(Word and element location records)
========================================

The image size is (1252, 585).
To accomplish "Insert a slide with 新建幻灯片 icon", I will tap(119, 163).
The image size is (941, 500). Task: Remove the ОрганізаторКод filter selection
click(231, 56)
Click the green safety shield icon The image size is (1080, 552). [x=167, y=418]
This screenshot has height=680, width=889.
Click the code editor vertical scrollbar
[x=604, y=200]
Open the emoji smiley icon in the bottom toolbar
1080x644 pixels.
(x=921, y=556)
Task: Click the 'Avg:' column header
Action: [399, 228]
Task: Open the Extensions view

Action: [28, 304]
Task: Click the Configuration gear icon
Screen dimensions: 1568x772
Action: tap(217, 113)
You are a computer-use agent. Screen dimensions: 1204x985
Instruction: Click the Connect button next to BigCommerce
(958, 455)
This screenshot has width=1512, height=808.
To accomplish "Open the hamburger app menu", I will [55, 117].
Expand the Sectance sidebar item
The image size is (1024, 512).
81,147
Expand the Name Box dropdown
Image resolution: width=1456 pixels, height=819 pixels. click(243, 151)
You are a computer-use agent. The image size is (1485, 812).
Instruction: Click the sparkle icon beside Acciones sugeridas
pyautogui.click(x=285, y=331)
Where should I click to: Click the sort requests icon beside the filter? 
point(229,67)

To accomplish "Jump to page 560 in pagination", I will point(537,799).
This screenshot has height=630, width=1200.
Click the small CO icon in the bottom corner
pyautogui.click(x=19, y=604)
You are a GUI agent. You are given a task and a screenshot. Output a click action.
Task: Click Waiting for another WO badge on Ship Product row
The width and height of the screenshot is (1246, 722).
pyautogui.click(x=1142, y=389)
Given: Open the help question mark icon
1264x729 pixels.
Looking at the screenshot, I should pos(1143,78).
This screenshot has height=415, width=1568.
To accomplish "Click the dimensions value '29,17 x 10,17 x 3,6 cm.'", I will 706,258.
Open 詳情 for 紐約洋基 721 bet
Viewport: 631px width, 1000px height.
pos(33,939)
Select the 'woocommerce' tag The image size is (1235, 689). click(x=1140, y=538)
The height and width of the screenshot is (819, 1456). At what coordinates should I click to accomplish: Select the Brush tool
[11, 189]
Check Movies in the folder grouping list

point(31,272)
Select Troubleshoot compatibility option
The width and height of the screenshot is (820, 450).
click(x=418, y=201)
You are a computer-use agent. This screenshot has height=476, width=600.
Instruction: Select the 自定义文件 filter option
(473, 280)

========================================

- WHAT THIS TASK INVOLVES -
Transcribe, character for character, the stretch of lines from the one containing "This screenshot has height=680, width=889." through the one containing "Action: [28, 304]", including both of those lines.

- RESPONSE TO THE EXERCISE -
This screenshot has height=680, width=889.
Click the code editor vertical scrollbar
[x=604, y=200]
Open the emoji smiley icon in the bottom toolbar
1080x644 pixels.
(x=921, y=556)
Task: Click the 'Avg:' column header
Action: [399, 228]
Task: Open the Extensions view

Action: [28, 304]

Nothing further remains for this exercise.